Interpolation onto nonmatching mesh should set function values to zero at nodes outside the original mesh

Issue #466 resolved
Maximilian Albert created an issue

Fenicstools has a function "interpolate_nonmatching_mesh" (see here) which can interpolate a function defined on one FunctionSpace onto another (unrelated) FunctionSpace, even if they are defined on different meshes. From what I gather, some (most?) of this functionality has been incorporated into dolfin. The dolfin demo demo_nonmatching-interpolation.py illustrates this. However, the dolfin interpolation cannot deal with the case that the second mesh (onto which the function is interpolated) has vertices outside the domain of the first mesh. On the other hand, Fenicstools simply sets the values to zero at these vertices, which is very handy in certain situations. Could this be adopted into dolfin?

Below is a modified version of the demo illustrating this issue (works with dolfin 1.5.0 and Fenicstools 1.5.0). Change the value of "allow_extrapolation" and switch between the two different interpolation methods to see the difference between the interpolation methods in dolfin and Fenicstools.
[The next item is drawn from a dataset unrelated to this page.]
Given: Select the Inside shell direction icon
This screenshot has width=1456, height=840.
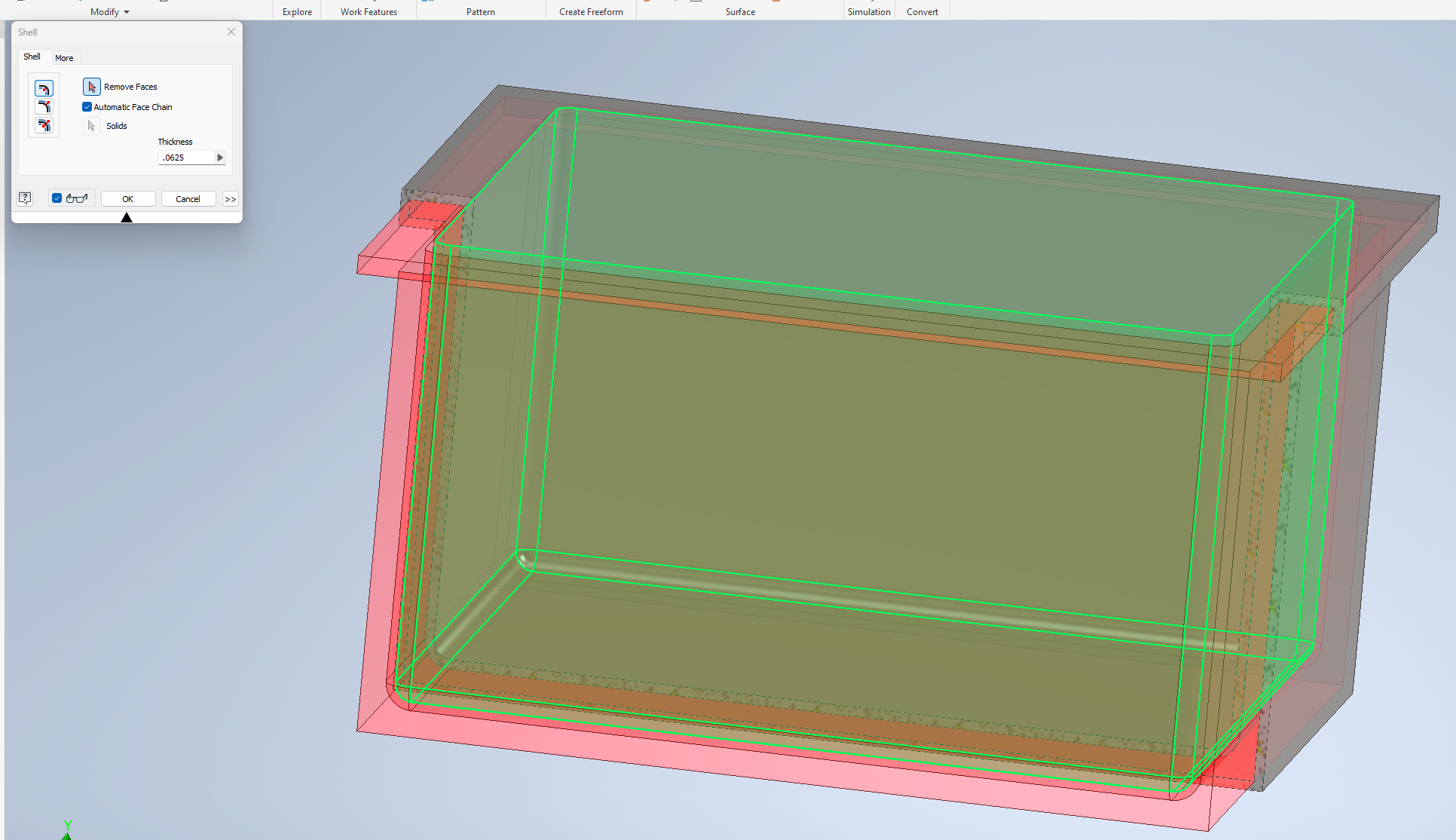Looking at the screenshot, I should pyautogui.click(x=44, y=88).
from __future__ import print_function
from dolfin import *
from fenicstools.Interpolation import interpolate_nonmatching_mesh

# Change 'allow_extrapolation' to 'True' to avoid crash below
# (but it then gives wrong results).
parameters.allow_extrapolation = False

# Create mesh and define function spaces
mesh0 = UnitSquareMesh(16, 16)
mesh1 = RectangleMesh(0, 0, 2, 1, 64, 64)
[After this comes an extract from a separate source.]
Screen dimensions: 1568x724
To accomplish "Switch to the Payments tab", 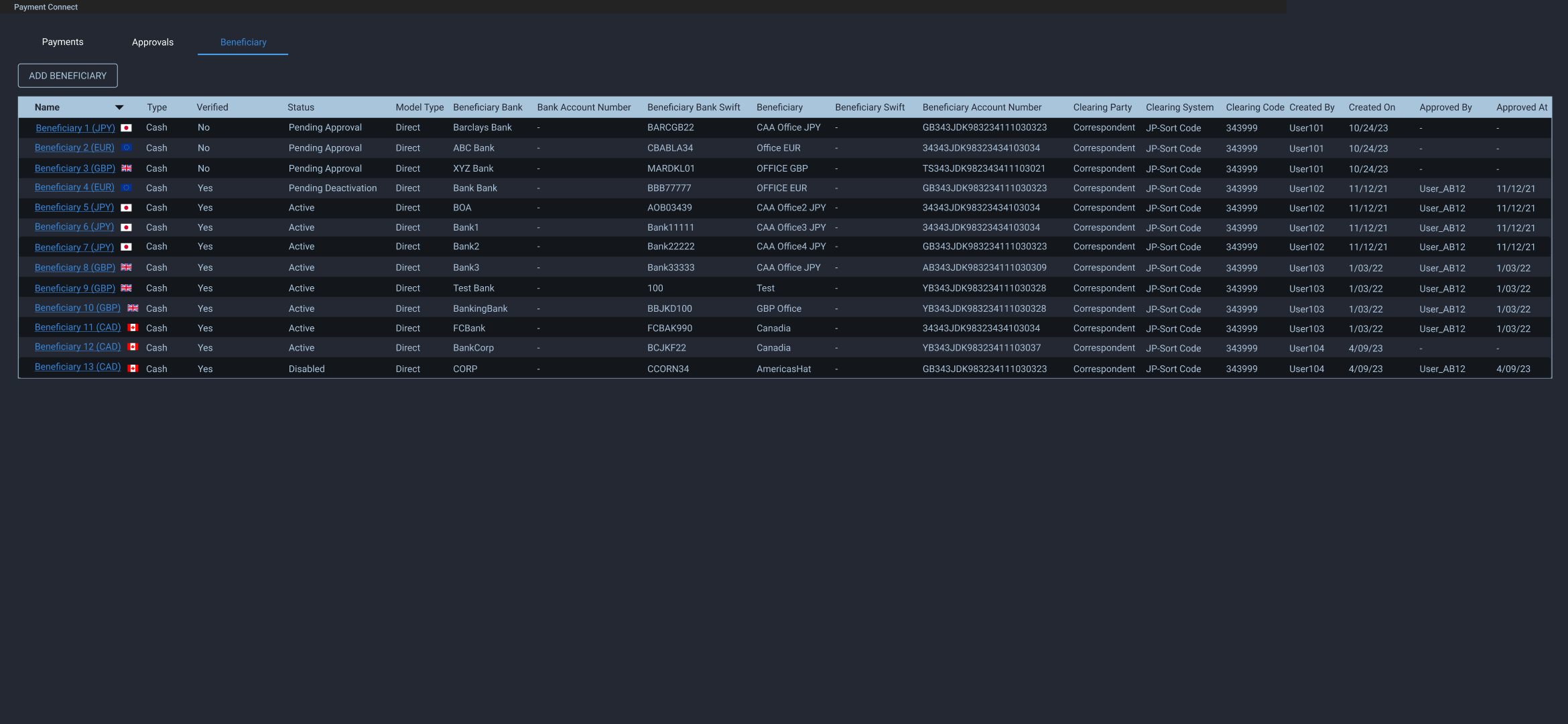I will 62,42.
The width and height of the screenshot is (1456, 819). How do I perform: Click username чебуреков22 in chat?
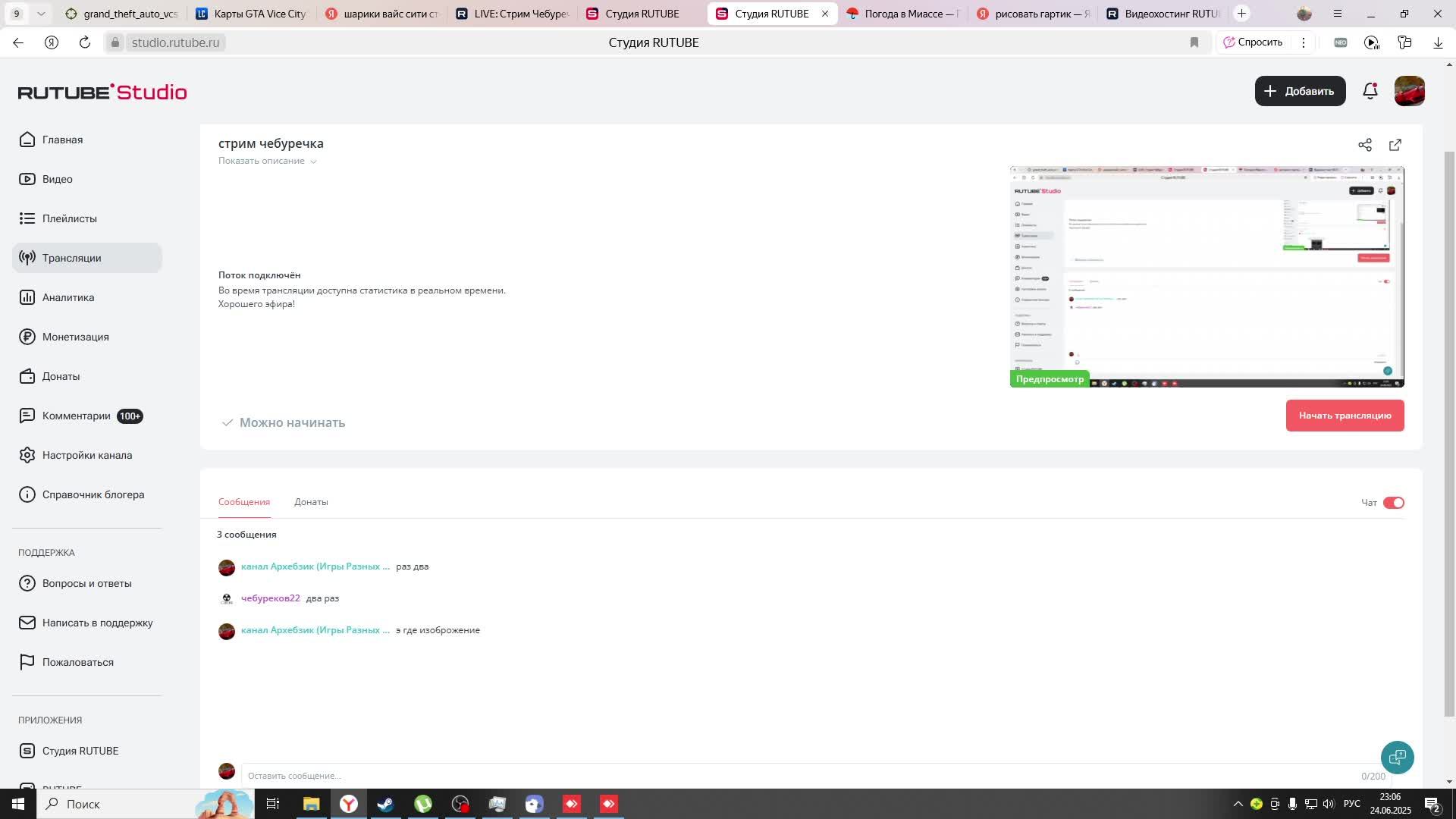(x=270, y=598)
V0 = FunctionSpace(mesh0, "CG", 3)
V1 = FunctionSpace(mesh1, "CG", 1)

# Define function
v0 = interpolate(Expression("sin(10.0*x[0])*sin(10.0*x[1])",
                            element=FiniteElement('CG', triangle, 3)),
                 V0)
v1 = Function(V1)

# (i) Interpolate using dolfin. This crashes if 'allow_extrapolation'
# is False and gives wrong results otherwise.
v1.interpolate(v0)

# (ii) Interpolate using Fenicstools. This gives sensible results, since
# it sets the function values at vertices in mesh1 which are outside of
# mesh0 to zero.
#
#v1 = interpolate_nonmatching_mesh(v0, V1)

# Plot functions
plot(v0, title="v0")
plot(v1, title="v1")
interactive()

Comments (1)

  1. Mikael Mortensen

    The interpolate_nonmatching_mesh function is available now in dolfin using the LagrangeInterpolator class.